Nightwing, just a thought but thread titles like Holy Hanna when we're discussing the price of beef... meh. maybe not so much, just sayin...


----------



## doubleTHICK (Jun 19, 2012)

Woody said:


> Our beloved Government does not take food or energy into consideration when calculating inflation. There is also some 'seasonal adjustment' stuff too.
> 
> On one of the MSM stations on Sunday (I forget which one) they mentioned that perhaps Barak and others in our employ in DC, really do see things as good and getting better. When was the last time (if ever) that they had to go to a store and buy anything? Much less going to the store on a budget, as most of the little people have. Instead of just buying stuff, perhaps they should all be made to take the 'median income' of everyone and try to live on it for a few months. Give them $500 a week. They have to pay rent, taxes, transportation, food, utilities and everything with that. Perhaps then they might start taking food and energy into the picture.

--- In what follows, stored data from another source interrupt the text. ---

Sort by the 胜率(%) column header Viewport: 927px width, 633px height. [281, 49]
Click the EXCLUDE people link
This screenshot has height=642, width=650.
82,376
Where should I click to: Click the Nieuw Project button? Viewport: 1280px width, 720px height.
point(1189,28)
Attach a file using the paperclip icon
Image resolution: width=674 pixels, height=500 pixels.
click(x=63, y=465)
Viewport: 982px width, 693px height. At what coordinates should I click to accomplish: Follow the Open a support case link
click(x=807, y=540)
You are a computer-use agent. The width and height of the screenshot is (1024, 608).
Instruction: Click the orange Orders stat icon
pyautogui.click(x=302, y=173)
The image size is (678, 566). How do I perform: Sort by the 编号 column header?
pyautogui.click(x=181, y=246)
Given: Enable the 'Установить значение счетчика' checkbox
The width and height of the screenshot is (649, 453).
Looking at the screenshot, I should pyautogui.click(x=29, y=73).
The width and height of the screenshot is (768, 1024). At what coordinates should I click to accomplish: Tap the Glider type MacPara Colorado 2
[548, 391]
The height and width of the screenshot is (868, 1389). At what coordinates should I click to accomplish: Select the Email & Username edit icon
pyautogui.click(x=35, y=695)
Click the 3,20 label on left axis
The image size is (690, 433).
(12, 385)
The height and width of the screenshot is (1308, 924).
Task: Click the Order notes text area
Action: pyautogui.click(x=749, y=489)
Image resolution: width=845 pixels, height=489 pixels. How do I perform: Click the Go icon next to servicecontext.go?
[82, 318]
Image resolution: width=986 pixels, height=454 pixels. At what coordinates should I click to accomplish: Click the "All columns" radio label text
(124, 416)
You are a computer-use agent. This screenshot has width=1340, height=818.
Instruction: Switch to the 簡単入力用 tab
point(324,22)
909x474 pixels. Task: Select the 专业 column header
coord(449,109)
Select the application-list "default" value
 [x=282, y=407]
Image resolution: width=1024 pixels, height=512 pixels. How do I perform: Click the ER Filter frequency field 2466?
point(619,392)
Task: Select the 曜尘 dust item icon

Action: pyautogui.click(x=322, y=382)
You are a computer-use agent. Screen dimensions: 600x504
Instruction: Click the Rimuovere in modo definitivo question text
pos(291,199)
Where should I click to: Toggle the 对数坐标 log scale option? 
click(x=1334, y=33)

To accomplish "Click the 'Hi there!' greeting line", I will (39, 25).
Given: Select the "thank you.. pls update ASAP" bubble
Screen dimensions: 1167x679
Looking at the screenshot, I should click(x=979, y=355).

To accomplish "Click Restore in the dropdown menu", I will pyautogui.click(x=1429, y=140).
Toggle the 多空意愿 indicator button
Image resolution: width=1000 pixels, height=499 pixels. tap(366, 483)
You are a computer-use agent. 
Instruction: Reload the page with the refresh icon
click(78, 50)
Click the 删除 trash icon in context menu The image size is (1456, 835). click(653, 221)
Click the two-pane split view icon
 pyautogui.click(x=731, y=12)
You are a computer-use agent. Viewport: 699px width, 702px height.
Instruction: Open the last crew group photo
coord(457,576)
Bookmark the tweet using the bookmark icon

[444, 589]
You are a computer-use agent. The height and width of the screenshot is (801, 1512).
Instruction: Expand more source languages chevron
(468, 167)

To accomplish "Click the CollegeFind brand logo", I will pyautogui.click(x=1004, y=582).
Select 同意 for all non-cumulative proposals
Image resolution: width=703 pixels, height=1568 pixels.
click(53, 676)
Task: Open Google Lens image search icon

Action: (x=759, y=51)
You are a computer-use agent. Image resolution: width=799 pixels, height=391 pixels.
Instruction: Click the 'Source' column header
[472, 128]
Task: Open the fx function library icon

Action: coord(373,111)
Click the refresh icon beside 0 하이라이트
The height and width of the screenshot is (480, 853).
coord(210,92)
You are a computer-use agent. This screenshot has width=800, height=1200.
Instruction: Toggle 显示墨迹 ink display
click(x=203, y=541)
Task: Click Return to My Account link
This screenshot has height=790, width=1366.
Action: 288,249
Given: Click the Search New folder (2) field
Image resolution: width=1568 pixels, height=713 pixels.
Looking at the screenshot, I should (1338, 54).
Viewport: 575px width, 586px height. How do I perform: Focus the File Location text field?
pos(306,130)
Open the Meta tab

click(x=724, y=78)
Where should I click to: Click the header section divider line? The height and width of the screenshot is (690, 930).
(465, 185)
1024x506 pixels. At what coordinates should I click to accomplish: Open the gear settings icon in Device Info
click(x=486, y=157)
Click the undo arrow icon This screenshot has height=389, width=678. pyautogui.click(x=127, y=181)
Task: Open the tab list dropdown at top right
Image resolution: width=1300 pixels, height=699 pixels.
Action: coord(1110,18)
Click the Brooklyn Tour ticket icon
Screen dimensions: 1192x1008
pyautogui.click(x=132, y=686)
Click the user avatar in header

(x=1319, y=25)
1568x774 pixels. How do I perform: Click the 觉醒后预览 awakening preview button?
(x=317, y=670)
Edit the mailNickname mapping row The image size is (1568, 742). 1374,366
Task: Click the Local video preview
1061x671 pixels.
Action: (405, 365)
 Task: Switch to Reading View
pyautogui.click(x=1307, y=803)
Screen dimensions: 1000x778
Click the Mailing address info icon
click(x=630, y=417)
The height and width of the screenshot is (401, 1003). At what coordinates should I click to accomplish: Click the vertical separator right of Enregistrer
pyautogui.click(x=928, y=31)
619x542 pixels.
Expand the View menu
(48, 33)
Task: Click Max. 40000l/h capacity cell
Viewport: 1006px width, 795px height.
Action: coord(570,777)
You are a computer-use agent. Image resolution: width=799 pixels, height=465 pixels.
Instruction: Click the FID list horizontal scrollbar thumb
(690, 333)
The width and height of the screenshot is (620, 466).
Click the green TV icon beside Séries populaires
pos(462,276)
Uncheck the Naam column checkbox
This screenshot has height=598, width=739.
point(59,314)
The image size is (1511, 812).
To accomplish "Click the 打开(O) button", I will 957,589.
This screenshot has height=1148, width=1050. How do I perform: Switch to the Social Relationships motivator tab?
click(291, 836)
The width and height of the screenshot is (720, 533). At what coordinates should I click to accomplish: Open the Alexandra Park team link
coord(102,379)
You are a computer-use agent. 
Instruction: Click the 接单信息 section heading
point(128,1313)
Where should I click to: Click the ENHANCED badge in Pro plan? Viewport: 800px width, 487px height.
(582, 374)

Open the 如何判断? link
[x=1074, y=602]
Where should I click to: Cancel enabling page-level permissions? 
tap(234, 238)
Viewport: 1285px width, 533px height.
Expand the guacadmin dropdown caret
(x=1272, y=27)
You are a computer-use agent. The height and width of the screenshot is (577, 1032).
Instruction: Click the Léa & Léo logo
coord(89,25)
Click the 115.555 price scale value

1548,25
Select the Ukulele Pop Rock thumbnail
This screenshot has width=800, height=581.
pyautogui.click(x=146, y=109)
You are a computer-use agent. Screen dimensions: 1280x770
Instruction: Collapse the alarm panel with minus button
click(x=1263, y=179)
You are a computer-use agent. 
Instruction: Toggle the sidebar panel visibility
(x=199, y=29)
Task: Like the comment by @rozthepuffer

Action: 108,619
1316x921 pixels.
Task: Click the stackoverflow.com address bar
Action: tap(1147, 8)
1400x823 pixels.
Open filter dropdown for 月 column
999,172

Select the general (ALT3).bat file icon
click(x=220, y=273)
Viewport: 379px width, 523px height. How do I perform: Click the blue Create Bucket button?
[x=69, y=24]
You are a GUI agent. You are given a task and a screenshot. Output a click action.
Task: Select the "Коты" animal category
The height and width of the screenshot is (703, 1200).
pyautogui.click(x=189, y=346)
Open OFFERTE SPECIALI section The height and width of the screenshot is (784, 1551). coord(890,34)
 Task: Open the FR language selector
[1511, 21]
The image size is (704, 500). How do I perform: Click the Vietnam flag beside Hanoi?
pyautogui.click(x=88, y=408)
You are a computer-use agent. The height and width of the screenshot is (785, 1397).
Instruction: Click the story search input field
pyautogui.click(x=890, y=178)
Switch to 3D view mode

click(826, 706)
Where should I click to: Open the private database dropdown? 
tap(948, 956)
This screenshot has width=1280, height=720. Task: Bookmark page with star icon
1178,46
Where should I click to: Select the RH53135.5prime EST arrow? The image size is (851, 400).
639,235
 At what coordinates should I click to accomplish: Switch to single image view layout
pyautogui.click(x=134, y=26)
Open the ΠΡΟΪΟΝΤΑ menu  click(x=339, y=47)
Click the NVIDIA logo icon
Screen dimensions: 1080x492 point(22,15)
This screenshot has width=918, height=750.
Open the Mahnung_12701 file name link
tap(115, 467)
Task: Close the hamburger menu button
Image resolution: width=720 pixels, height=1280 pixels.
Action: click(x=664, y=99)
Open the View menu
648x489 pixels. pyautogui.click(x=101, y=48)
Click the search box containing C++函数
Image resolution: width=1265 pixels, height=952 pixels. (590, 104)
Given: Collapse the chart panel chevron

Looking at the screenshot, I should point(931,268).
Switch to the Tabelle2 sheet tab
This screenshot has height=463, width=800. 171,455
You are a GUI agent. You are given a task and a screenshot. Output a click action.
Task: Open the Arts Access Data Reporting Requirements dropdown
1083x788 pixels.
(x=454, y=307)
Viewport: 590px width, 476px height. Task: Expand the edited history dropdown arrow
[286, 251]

Well we do have the $15/hr min wage around the corner . . . that should address your concern

On the other hand, when min wage doubles won't everything else also double? 
Of course not. All of these companies will gladly take that hit of giving workers that 100% raise per hour. No chance they will raise their prices to offset the pay raise.

Y E A H ! ! ! Once again the government WE put in charge has saved the day.

Sorry for going off on your post. I just had this very conversation with a "diehard democrat" (her words - not mine) two days ago. To answer your post she truly believes the $15/hr is the answer. She also believes in the "people can live on the $7.25/hr" and **swear to every and any God(s)** she thinks prices will stay the same WHILE the min wage is being raised..................

Is it just me? Honestly? In all seriousness, am I missing something? 
It just seems so obvious to me that prices will move at least as much as the pay scale, if not more than the pay scale.

I remember when the min wage was $3.15, candy bars were $0.45 and a Coke was $0.50 
NOW min wage is double the $3.15 and both the candy bar and Coke are too DOUBLE.
What is going on? What the Fcku is going thru these people's head? I wish, really really wish, I could see their point of view to better help me understand things - but I can't. :gaah::gaah::gaah::gaah:


----------



## Zanazaz (Feb 14, 2012)

doubleTHICK said:


> Well we do have the $15/hr min wage around the corner . . . that should address your concern
> 
> On the other hand, when min wage doubles won't everything else also double?
> Of course not. All of these companies will gladly take that hit of giving workers that 100% raise per hour. No chance they will raise their prices to offset the pay raise.
> ...


If I could answer that question, well... I don't know, but I just think they have brain damage or something. Or are brainwashed or both....

So many people are living like indentured servants it's unreal. Are people truly free? Some are, but not many. Not when you have the burden of credit card debt.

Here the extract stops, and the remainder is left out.